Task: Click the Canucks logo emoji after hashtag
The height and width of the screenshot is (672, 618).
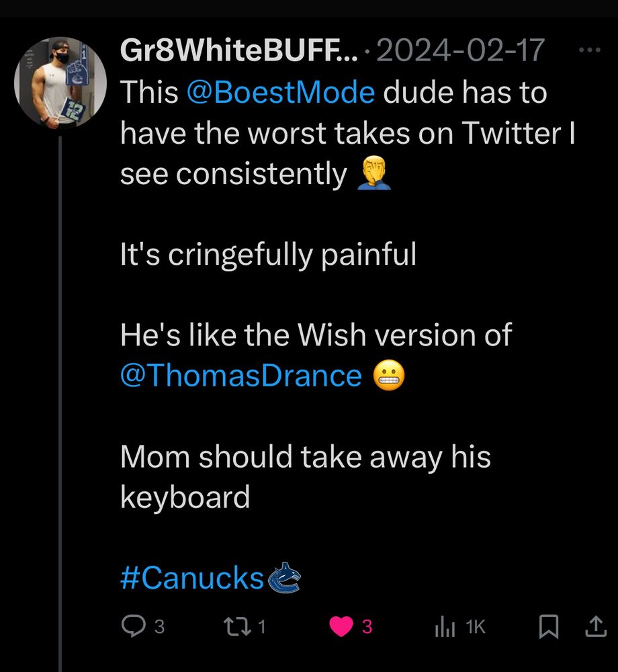Action: click(285, 578)
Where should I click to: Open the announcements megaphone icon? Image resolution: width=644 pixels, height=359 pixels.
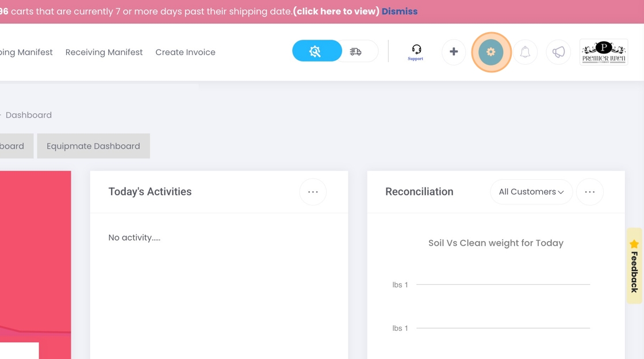[558, 52]
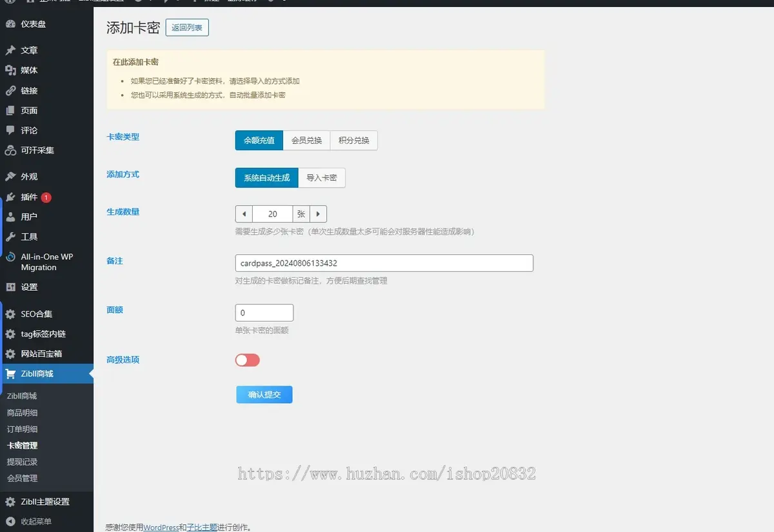Collapse the sidebar via 收起菜单
The height and width of the screenshot is (532, 774).
pyautogui.click(x=36, y=522)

TASK TO CARRY OUT: From the listing, extract all text exactly as given and drop any picture.

EXERCISE ANSWER:
Task: Click the Canucks logo emoji after hashtag
The height and width of the screenshot is (672, 618).
Action: click(285, 578)
Where should I click to: Open the announcements megaphone icon? Image resolution: width=644 pixels, height=359 pixels.
[558, 52]
Collapse the sidebar via 收起菜单
The height and width of the screenshot is (532, 774).
pyautogui.click(x=36, y=522)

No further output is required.